-------- DATA FOR PROCESSING --------

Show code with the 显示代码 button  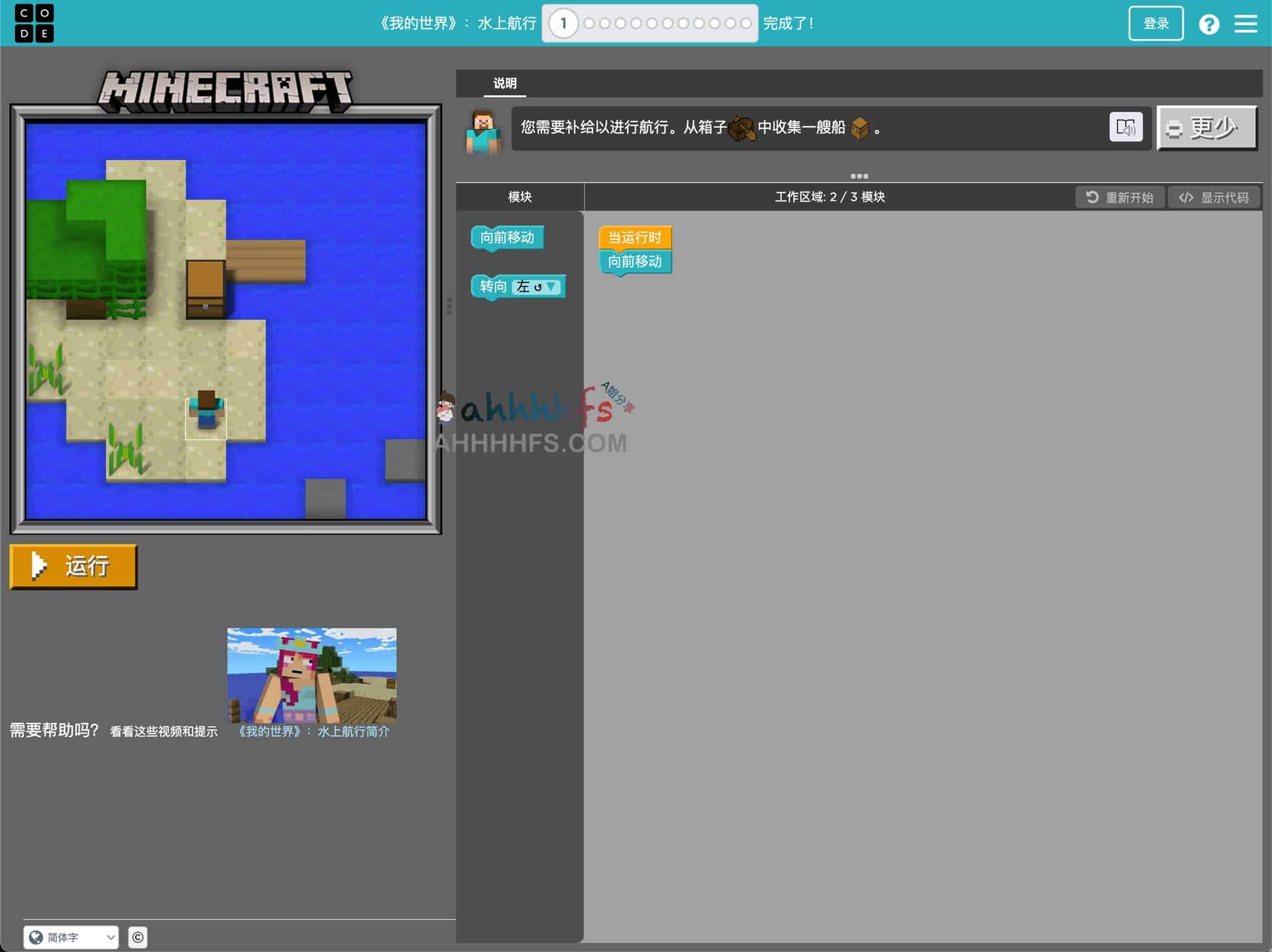pos(1214,197)
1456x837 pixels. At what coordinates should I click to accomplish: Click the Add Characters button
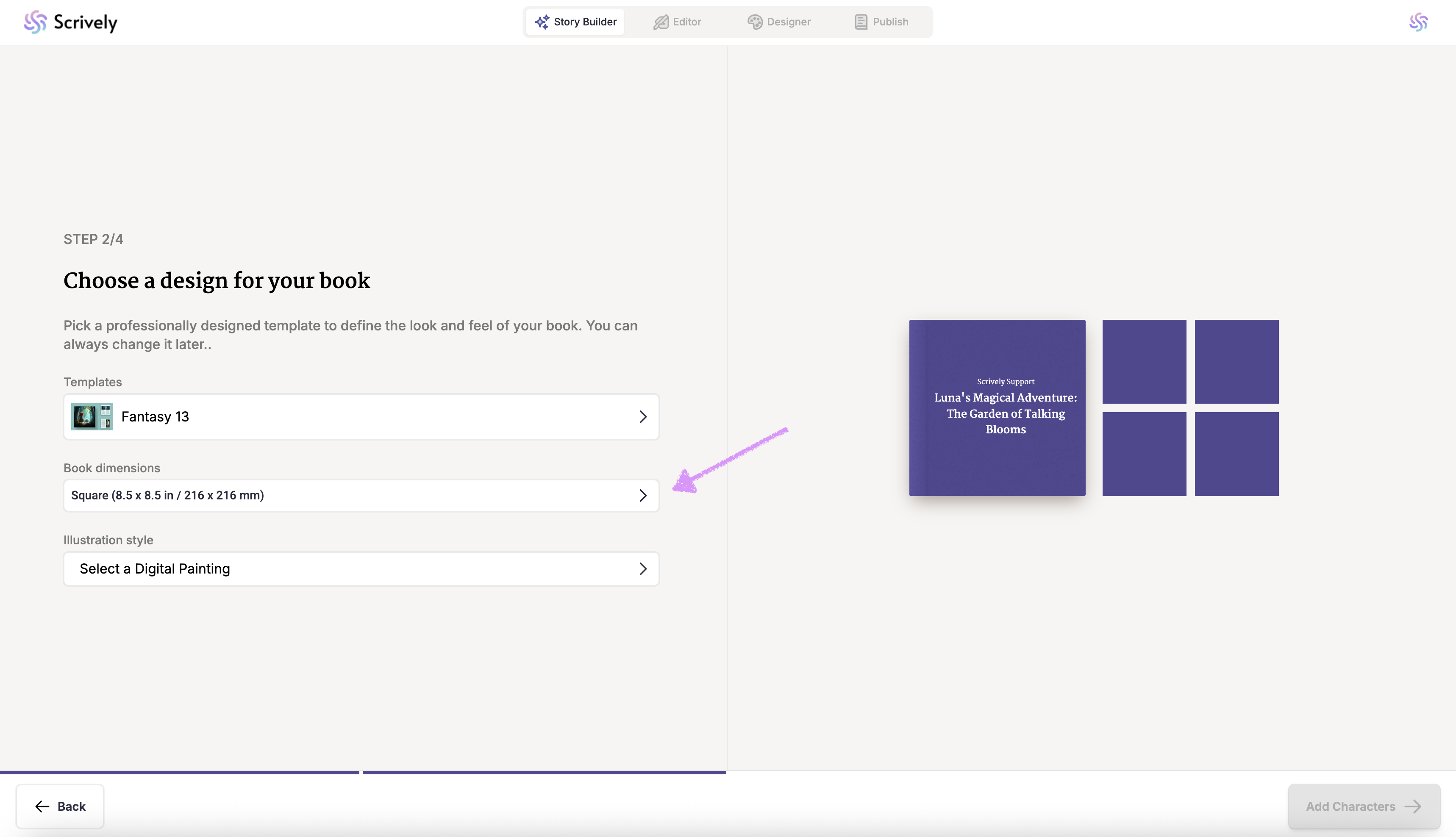(1364, 807)
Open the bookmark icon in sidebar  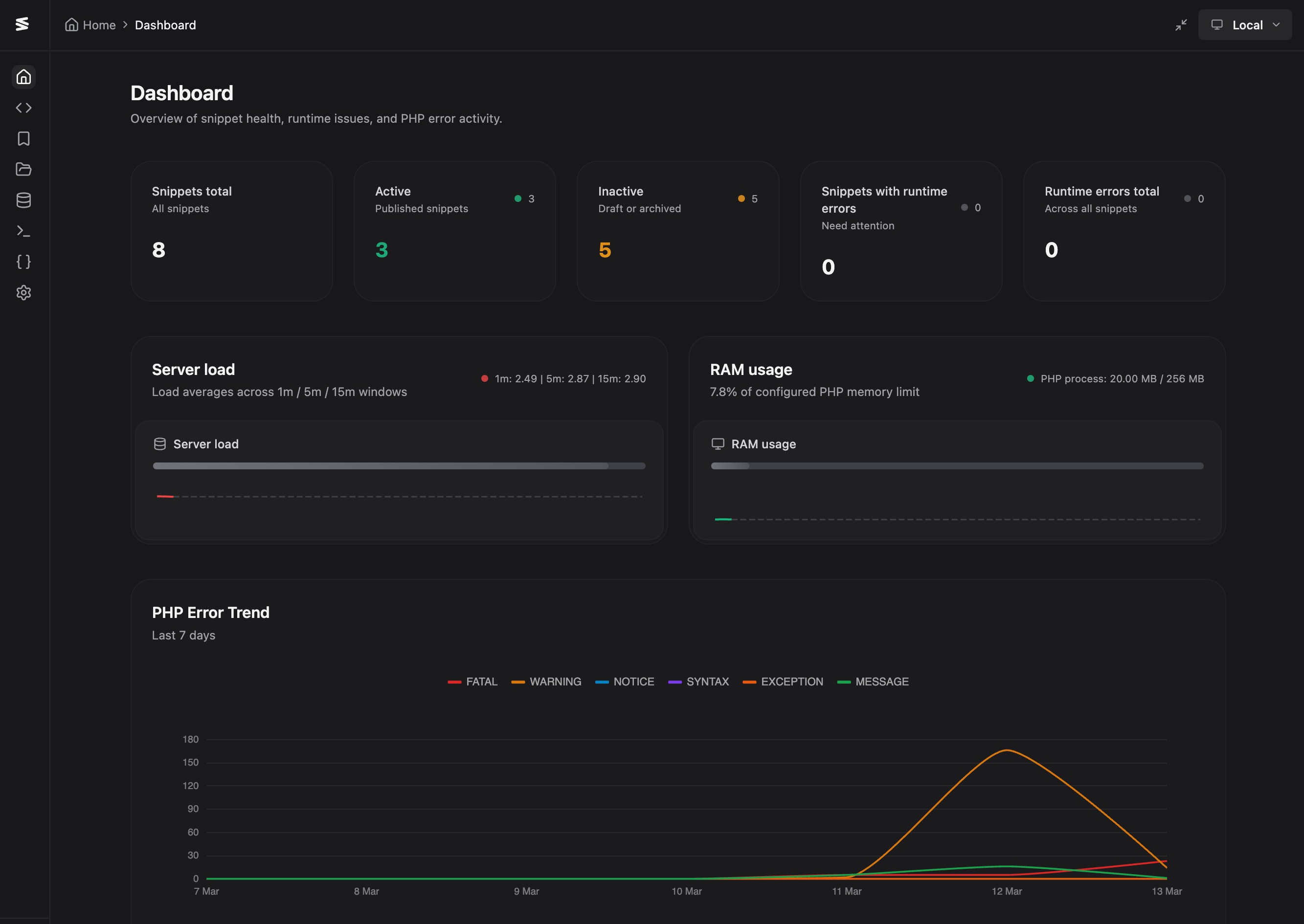pyautogui.click(x=23, y=138)
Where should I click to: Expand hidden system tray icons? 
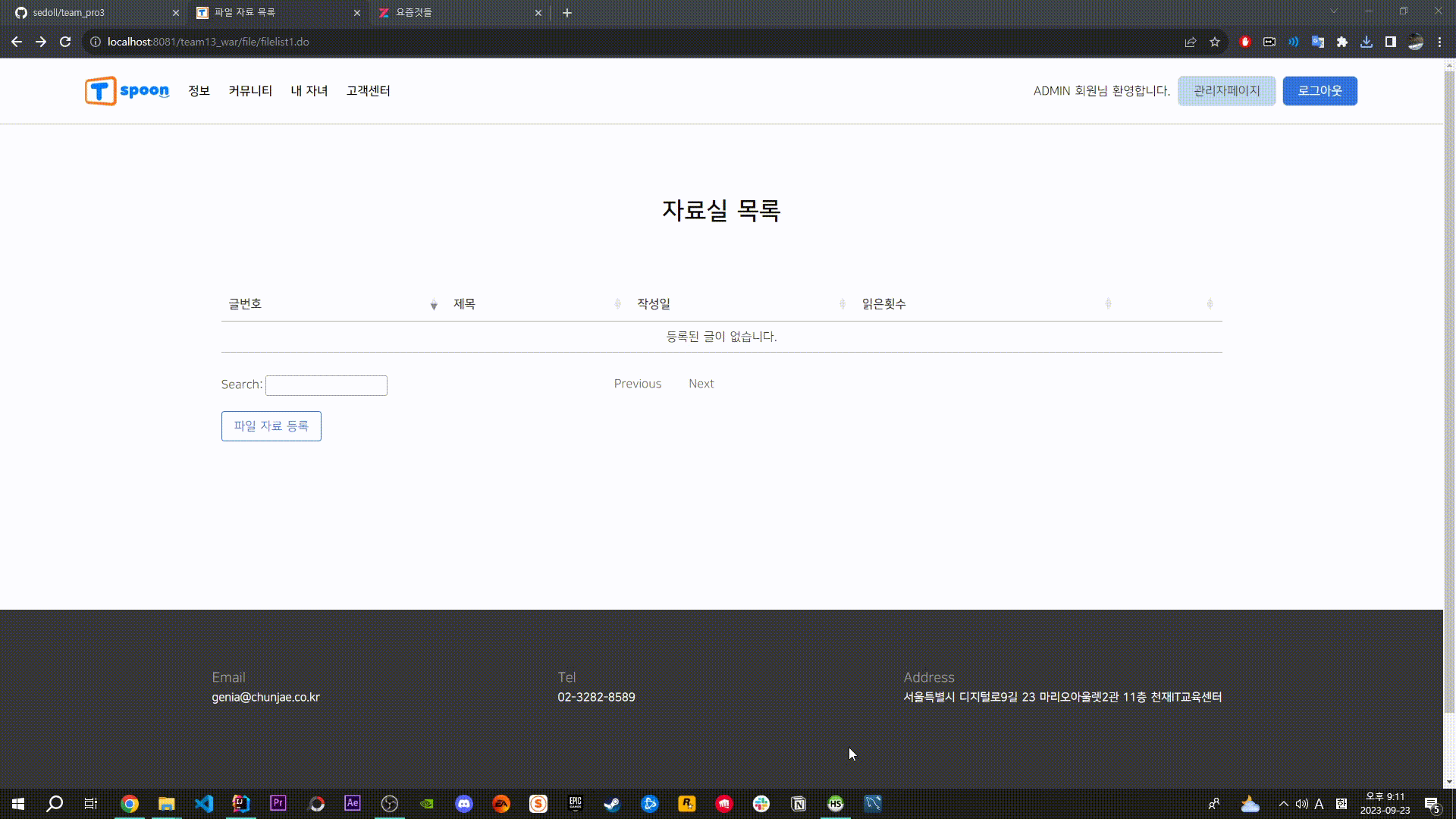[x=1283, y=804]
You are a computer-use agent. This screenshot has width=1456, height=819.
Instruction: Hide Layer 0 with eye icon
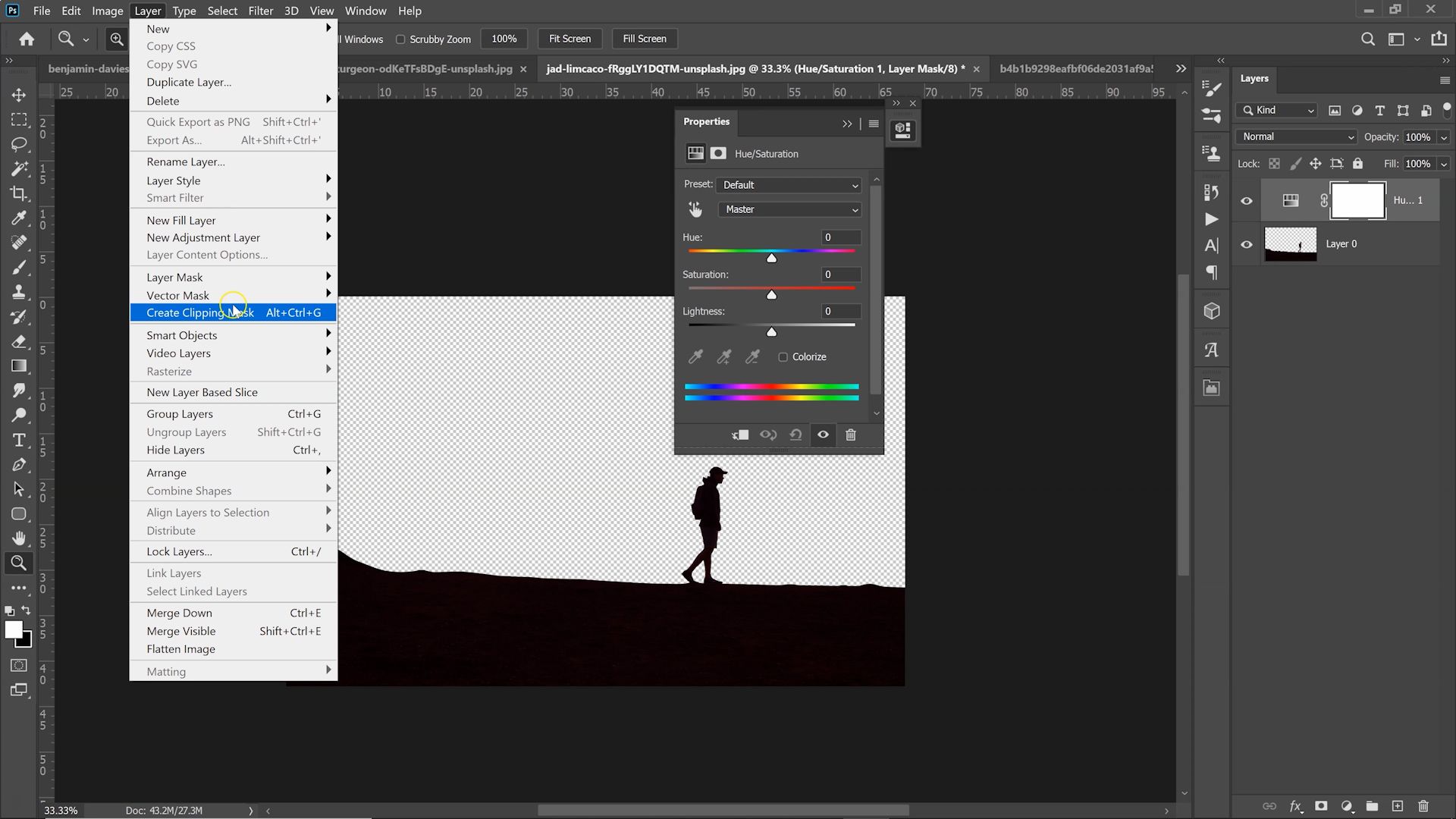point(1247,244)
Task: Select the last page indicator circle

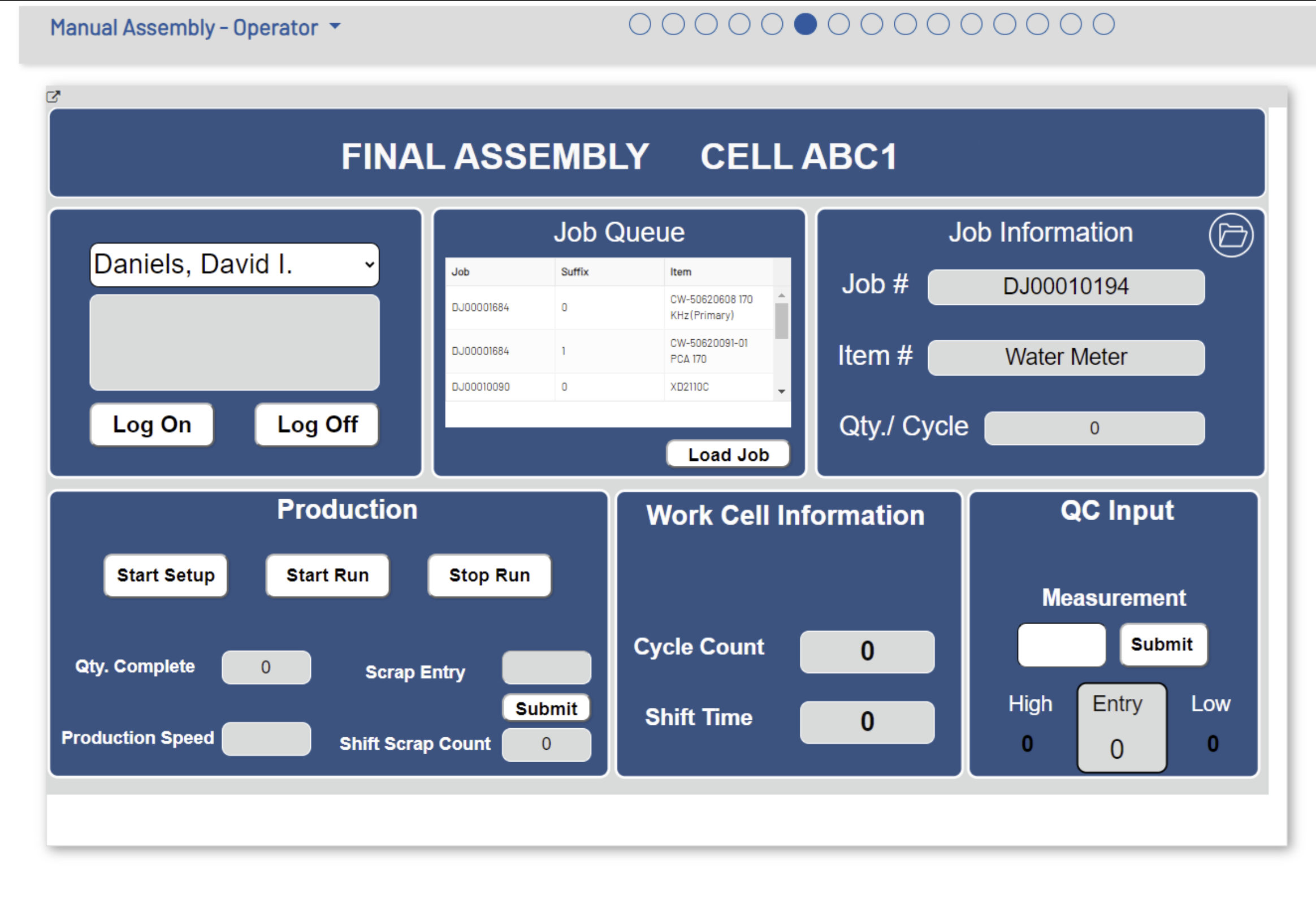Action: pos(1103,24)
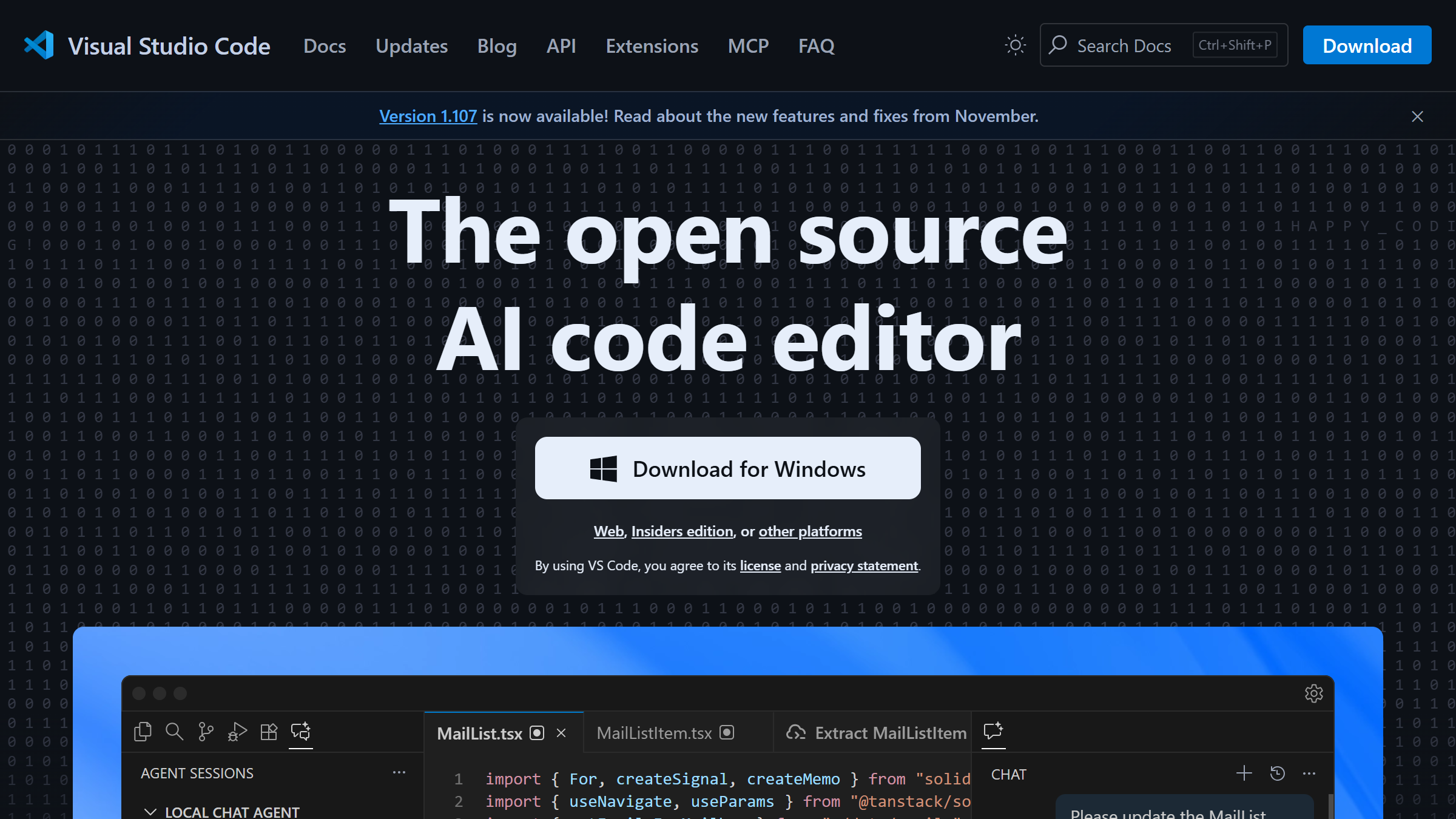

--------

**EXERCISE**
Beginning with the line that holds "You are a computer-use" and ending with the last line of the material above, extract every line exactly, pictures excluded.

**RESULT BELOW**
You are a computer-use agent. This screenshot has width=1456, height=819.
Instruction: Hide Layer 0 with eye icon
point(1247,244)
Task: Select the last page indicator circle

Action: pos(1103,24)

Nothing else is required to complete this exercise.